Darius McCollum memorized the New York City subway system at age 8. He knows how to prep a city bus for new passengers at the depot, how to navigate an express route amid rush hour traffic. He can elegantly demonstrate the hand signs used by traffic cops around middle-of-the-street construction sites. He can hear the difference between a train pulling into a station and one slowing as it loses its charge.
“I just love everything about it,” he told the Wall Street Journal two years ago. “I love the atmosphere, I love the lights, I love the signals. I love the fact that it’s moving all the time, 24 hours a day, seven days a week.”
McCollum has devoted most of his life to a careful study of New York’s mass transit. The only thing as familiar to him as the control panel of a subway car is the interior of a jail cell.
For 35 years, McCollum has been impersonating transit employees and slipping into the driver’s seats of trains, buses and assorted other vehicles — crimes that have gotten him arrested 30 times. He has spent roughly a third of his life in prison for victimless transit-related offenses, the most recent of which came Wednesday, when he was discovered at the wheel of an empty Greyhound bus filched from a Manhattan bus terminal.
Police stopped him, and McCollum tried to show them his law enforcement shield and badge. Both were fake. McCollum was led away in handcuffs.
Police are still investigating how and where the bus was stolen. But the “why” of the theft is more difficult to understand. Even McCollum, 50, struggles to articulate it.
“I feel I just need to be there even if it’s just for a little while,” he said of the transit system. “And then the more I’m there the more I want to get involved.”
McCollum grew up in Jamaica, Queens, not far from the 179th street rail yard, the northwestern terminus of the F line. As a child, he spent hundreds of hours watching trains pull into the yard, memorizing the churn of their wheels, the shift of tracks. He carried notebooks with him on train trips so he could note the details of the journey: arrival and departure times, mechanical problems, the presence of police. He cultivated friendships with train drivers and workers at the rail yard, winning them over with his uncanny intelligence and unrestrained enthusiasm.
But his passion took a more manic turn when he was 11. Apparently unprovoked, a classmate stabbed McCollum in the back with a pair of scissors, puncturing his lung. Afterward, the boy began vanishing into the subway system for hours, then days at a time. His parents did everything they could to keep track of him — locking him in the house at night, arranging for an escort to school in the morning — but even as a pre-teen McCollum had a Houdini-esque talent for subterfuge.
Aided by the constellation of accomplices and admirers he developed during his subway wanderings, McCollum learned to do all the work of a Transit Authority employee without ever having been hired. He drove trains. He repaired signal boxes. He directed traffic. He was given his first uniform at age 15. By 18, real transit workers were calling him up at home and asking him to take over their shifts.

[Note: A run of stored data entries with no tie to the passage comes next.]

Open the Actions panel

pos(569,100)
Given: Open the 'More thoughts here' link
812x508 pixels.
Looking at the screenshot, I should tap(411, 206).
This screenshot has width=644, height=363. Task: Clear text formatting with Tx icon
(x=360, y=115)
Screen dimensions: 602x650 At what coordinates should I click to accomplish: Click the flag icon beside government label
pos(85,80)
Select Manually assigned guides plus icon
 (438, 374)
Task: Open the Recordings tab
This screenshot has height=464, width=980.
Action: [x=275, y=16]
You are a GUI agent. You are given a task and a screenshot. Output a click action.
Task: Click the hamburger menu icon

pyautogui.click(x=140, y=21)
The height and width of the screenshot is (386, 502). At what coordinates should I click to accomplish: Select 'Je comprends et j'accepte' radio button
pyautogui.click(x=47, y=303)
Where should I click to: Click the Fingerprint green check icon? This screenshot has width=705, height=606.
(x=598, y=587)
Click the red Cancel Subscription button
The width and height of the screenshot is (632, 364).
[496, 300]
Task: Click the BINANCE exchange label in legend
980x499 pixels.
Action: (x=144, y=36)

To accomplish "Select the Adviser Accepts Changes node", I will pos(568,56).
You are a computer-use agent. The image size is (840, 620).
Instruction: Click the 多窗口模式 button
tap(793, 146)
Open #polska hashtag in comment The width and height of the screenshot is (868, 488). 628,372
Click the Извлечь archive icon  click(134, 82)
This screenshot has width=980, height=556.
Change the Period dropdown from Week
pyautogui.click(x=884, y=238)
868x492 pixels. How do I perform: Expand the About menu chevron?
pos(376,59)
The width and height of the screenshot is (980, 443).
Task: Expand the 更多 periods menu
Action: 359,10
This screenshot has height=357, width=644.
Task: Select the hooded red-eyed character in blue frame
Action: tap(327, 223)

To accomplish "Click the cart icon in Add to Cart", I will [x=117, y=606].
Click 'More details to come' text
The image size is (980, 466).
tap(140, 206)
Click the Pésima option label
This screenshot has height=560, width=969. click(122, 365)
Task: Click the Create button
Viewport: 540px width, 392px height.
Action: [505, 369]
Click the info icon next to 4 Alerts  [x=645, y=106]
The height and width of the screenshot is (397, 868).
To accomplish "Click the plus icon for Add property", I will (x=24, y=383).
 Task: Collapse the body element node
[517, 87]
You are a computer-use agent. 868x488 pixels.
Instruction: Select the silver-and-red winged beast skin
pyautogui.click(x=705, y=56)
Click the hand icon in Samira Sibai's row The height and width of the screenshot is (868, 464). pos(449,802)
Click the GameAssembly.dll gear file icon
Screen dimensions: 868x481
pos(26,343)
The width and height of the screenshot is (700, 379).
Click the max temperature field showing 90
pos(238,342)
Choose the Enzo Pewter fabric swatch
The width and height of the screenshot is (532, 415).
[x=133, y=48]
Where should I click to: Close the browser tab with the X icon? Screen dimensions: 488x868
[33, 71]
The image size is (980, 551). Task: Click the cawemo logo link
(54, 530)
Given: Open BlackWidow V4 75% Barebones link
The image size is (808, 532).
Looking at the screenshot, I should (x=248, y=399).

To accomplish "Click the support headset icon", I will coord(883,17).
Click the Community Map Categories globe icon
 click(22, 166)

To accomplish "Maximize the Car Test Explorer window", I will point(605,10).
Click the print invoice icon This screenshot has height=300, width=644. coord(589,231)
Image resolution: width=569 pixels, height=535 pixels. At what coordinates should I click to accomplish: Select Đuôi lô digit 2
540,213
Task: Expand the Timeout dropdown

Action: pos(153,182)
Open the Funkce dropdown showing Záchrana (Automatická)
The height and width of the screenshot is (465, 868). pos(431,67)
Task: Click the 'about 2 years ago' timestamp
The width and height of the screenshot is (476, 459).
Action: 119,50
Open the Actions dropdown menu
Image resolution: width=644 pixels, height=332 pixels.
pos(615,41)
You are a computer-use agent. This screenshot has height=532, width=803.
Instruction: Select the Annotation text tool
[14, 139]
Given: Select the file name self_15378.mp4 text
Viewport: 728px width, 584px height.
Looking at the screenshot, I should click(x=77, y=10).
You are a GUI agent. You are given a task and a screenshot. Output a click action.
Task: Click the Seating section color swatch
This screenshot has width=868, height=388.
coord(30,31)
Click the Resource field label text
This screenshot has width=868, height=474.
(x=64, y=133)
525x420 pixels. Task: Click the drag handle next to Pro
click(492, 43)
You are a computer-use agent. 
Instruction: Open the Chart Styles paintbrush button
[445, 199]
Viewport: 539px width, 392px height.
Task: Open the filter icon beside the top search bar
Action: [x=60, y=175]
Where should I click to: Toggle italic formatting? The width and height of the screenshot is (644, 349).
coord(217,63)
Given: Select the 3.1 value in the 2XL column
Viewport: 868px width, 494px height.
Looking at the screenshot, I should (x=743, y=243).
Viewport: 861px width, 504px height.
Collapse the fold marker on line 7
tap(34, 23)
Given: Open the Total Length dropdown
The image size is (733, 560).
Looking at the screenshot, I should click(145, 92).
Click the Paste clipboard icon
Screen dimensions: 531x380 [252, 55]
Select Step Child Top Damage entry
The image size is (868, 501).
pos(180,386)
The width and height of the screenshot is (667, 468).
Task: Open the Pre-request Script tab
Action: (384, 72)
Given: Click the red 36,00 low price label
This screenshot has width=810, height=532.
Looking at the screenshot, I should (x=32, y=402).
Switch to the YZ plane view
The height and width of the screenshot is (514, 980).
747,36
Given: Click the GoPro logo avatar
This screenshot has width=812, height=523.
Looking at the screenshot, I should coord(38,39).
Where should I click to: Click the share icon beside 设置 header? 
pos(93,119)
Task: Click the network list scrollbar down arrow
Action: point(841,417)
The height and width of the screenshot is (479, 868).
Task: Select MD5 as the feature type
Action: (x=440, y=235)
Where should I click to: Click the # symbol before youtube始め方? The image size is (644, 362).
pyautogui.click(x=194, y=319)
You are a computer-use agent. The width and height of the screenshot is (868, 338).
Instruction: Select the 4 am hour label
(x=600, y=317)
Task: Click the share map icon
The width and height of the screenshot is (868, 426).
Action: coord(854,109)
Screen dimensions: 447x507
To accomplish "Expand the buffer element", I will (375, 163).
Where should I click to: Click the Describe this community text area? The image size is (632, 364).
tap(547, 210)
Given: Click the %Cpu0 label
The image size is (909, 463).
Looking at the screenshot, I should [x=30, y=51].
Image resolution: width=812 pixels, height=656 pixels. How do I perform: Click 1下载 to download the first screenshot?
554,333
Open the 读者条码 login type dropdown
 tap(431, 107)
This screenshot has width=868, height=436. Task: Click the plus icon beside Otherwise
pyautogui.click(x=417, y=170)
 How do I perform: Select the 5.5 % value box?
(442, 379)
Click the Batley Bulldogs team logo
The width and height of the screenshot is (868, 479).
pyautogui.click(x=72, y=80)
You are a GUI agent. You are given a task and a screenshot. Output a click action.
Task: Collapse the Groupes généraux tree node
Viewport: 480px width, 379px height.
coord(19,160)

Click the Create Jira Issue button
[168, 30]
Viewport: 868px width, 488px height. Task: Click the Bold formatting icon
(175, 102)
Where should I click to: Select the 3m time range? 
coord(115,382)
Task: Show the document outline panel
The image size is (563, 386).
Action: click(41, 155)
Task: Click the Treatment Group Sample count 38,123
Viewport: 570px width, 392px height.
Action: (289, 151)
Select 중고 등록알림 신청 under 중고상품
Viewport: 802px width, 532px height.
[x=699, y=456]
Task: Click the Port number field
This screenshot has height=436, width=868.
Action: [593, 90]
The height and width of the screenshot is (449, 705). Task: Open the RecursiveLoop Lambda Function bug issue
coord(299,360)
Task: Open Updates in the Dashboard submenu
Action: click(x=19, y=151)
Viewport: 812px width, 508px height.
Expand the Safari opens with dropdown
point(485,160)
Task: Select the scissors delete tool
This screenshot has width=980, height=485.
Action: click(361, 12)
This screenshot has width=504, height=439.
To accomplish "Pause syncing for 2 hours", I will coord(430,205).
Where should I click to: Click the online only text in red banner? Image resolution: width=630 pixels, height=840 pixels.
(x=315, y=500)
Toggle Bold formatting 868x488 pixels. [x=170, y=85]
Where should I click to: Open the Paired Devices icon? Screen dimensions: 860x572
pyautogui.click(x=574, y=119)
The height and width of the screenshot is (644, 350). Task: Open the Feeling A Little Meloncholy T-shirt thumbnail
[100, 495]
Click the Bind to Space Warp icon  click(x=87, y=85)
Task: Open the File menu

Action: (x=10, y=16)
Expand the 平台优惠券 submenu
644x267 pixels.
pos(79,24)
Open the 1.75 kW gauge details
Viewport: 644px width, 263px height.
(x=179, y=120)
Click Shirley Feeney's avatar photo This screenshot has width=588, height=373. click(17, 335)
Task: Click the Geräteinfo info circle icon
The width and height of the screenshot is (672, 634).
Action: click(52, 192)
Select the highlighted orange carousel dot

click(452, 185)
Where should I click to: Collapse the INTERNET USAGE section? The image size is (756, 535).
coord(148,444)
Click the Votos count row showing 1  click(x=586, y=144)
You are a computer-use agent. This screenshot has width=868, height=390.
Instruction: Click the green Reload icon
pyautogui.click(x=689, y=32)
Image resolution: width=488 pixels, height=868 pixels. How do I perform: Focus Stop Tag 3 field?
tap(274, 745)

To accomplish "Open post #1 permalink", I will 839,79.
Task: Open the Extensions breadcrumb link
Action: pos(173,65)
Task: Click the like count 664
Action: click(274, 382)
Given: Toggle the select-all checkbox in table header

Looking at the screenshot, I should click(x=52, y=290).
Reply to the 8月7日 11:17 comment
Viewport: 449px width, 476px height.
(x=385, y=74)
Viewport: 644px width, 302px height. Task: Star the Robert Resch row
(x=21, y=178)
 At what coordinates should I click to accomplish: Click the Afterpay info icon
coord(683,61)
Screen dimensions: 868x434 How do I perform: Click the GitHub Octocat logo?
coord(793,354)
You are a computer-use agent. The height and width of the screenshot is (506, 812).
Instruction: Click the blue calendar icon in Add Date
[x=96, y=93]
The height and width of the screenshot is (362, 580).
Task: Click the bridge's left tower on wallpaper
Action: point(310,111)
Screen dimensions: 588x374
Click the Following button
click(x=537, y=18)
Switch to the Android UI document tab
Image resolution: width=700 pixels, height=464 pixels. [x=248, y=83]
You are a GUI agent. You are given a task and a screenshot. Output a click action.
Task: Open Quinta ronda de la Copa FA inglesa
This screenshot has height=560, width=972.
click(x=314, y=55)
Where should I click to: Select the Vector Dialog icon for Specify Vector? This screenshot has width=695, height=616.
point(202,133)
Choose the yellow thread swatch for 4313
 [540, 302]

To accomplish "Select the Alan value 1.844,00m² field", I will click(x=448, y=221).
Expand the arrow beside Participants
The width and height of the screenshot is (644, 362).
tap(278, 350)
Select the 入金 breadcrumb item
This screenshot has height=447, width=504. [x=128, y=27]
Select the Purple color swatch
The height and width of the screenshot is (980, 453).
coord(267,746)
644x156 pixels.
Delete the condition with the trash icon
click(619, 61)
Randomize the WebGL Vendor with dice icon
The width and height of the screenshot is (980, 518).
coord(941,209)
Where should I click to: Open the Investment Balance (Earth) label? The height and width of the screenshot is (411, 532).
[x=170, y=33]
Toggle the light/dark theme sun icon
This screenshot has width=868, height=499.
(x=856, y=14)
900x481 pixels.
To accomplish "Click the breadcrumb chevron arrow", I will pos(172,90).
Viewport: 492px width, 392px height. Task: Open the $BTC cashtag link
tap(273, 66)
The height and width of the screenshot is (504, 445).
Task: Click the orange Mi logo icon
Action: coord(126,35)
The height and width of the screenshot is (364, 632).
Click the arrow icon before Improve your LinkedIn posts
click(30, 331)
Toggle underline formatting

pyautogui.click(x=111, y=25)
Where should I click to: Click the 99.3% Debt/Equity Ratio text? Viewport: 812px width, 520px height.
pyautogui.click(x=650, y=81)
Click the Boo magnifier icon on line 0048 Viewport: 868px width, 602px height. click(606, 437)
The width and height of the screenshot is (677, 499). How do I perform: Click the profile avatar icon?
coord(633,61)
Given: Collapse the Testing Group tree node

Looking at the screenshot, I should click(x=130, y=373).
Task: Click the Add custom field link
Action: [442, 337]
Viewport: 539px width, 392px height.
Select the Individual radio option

But his fake MTA badge and vast working knowledge of the city’s mass transit system couldn’t shield McCollum forever. He was arrested for the first time in 1981, after a sick subway driver handed the controls over to him and allowed him to pilot the train (none of the passengers noticed that an amateur was at the controls).
McCollum has applied for jobs with the city’s various transit agencies, but has never been hired. He said he believed the 1981 incident “blackballed” him from employment in the system.
Throughout the ‘90s, “Wanted” posters featuring McCollum’s face were plastered throughout the city’s subway system. Though he averaged an arrest a year, his short incarcerations couldn’t keep him off transit for long. Finally, in 2000, he jumped to respond to a train that had made an emergency stop below 57th street in Manhattan, dressed in a conductor’s uniform, transit-issue boots and a helmet. When two cops came to inquire about the accident, the train operator pulled one of them aside and warned that McCollum was an impostor.
“You got me!” he admitted after a brief attempt at evasion. “I don’t work for the TA.” He took some newspaper clippings he always carried with him out of his pocket and handed them to the dumbstruck officers. “Here’s some articles about me.”
It was McCollum’s 19th arrest.
Faced with a long sentence for McCollum if he was convicted, his lawyer argued he was not responsible because he had Asperger syndrome.
But Judge Carole Berkman disagreed. Saying that Asperger wouldn’t preclude him from taking responsibility for his actions, she sentenced him to five years in prison.
Every time he is jailed, McCollum pledges that this time will be the last.
“I don’t want to get caught up with that again,” he told Harper’s in 2002. “I’m probably going to need a little help,” he continued. If only there was a “Trains Anonymous.”
Eleven years and several arrests later, he told the Associated Press much the same thing. His outlaw days were behind him, he was looking for a therapist, he planned to find a job or enroll in vocational school.
“I’m actually happy,” he said. “It was a rough process but I finally made it. … I can’t afford to get arrested again.”
But the city’s trains and buses called to him. On Wednesday, just 79 days after the end of his last parole, McCollum was back behind the wheel. Back where — however much he wished he did — he still didn’t belong.